Title Reports 101
Seven things you should to know about property titles.
What even is “title”?
Title is your legal right to own a specific property, including the right to use and sell that property at your discretion.
What kinds of things can affect my Title to property?
Title is easily affected, often by known issues such as liens, covenants (CC&R’s), judgments, encumbrances, and restrictions. Title can also be affected by issues unknown to the owner such as unrecorded easements, outstanding lawsuits, or liens filed by third parties. These issues can limit your ownership rights or inhibit the sale of the property.
How can title impact my ability to sell my property?
“Clear” title is required to sell real property, which means that the property is free of recorded and unrecorded issues, and the seller can convey the property to the buyer without third-party claims to the title.
What is title insurance?
In order to ensure that a buyer is receiving clear title at the time of conveyance, the buyer is issued title insurance at the close of escrow. This protects the owner from financial loss sustained from issues in title to the property.
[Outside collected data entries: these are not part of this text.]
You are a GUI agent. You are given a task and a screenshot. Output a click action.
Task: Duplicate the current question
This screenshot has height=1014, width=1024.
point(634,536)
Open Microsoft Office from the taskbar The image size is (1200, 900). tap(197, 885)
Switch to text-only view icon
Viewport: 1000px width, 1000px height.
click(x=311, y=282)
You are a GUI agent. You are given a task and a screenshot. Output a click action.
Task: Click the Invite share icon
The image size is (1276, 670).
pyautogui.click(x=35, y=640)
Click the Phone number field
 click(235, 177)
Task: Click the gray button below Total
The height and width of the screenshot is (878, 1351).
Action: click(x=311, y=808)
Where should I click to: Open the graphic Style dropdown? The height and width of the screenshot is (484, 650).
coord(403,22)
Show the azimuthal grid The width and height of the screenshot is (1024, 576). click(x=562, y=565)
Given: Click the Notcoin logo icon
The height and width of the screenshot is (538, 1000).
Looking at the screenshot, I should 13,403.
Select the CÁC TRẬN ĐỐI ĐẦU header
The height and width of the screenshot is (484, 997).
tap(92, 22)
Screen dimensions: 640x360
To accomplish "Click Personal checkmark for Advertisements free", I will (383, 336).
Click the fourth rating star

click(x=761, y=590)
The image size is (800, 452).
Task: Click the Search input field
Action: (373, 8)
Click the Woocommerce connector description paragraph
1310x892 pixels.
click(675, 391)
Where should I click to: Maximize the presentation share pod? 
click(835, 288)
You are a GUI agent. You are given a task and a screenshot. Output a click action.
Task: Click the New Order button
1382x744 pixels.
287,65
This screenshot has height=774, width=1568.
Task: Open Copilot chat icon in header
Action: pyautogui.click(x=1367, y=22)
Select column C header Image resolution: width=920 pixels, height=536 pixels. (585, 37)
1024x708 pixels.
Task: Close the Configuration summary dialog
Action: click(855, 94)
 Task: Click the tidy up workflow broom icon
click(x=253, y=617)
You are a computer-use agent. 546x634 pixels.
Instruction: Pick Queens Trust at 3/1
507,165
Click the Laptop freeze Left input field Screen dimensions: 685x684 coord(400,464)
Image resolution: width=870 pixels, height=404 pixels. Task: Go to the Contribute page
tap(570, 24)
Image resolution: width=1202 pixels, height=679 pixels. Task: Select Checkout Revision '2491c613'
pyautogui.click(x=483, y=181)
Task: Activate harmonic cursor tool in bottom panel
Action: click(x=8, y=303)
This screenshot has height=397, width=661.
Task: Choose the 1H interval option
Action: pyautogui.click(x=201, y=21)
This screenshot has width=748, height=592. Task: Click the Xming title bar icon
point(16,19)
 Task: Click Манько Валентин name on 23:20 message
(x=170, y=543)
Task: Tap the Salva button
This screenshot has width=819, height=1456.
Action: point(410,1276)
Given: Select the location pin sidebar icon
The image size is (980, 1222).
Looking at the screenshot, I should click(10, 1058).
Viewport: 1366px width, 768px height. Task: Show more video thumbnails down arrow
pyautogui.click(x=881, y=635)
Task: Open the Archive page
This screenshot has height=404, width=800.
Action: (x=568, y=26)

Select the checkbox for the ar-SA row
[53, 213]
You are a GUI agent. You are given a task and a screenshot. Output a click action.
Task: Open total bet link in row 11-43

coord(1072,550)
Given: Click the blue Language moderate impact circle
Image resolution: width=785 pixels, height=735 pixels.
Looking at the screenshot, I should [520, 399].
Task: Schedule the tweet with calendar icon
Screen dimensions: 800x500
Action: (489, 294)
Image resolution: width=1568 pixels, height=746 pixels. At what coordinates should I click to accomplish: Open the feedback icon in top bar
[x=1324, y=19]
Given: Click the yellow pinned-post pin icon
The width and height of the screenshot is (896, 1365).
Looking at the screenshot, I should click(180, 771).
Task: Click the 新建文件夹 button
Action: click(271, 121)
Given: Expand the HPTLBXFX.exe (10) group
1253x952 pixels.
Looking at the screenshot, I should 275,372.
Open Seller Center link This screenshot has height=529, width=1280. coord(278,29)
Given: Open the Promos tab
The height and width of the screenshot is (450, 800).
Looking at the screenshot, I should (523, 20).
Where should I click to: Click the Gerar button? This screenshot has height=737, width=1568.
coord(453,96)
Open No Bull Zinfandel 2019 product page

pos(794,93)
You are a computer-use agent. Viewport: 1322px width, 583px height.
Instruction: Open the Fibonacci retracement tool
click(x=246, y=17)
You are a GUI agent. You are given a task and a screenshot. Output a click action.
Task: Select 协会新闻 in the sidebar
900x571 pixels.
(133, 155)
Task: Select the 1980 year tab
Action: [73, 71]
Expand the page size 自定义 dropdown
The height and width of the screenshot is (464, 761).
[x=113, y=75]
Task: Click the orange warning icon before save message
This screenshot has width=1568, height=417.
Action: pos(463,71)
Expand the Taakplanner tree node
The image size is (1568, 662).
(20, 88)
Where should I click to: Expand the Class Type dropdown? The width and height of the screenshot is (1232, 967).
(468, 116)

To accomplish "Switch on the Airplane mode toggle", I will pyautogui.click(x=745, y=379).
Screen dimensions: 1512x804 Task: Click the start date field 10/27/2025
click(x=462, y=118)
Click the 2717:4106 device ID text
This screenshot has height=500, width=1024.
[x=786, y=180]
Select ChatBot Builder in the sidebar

Unlike traditional insurance, which protects against future events, title insurance protects against past events that can still affect title in property currently.
What is a preliminary title report?
Prior to issuing the title insurance policy, the title insurance company, working through an escrow company, will issue an offer to insure your title. The title/escrow officer will contain the terms and conditions to the policy before the transfer occurs. That “offer” is your preliminary title report. The preliminary title report shows ownership to the property, a chain or title, and known issues to title prior to conveyance.
What are exceptions to title?
The preliminary title report lists the recorded defects as “exceptions” to the insurance policy. This means that the insurance company will not insure issues relating to these known defects at the time of sale. However, the buyer can work to remove some or all these non-standard exceptions from the title report prior to the transfer of title. This would limit the number of non-insurable defects in title.
What should I look for in a preliminary title report?
You should first look for the extent of your rights in a property, including the ownership interest, property description, and chain of title. You should also focus on the defects in title, shown as the “exceptions” on the report, which at the time of insurance issuance, will not be covered by title insurance moving forward. Therefore, you should work with your agent and escrow officer to clear unwanted exceptions from the title report. This helps you take full advantage of the coverage of the title insurance policy.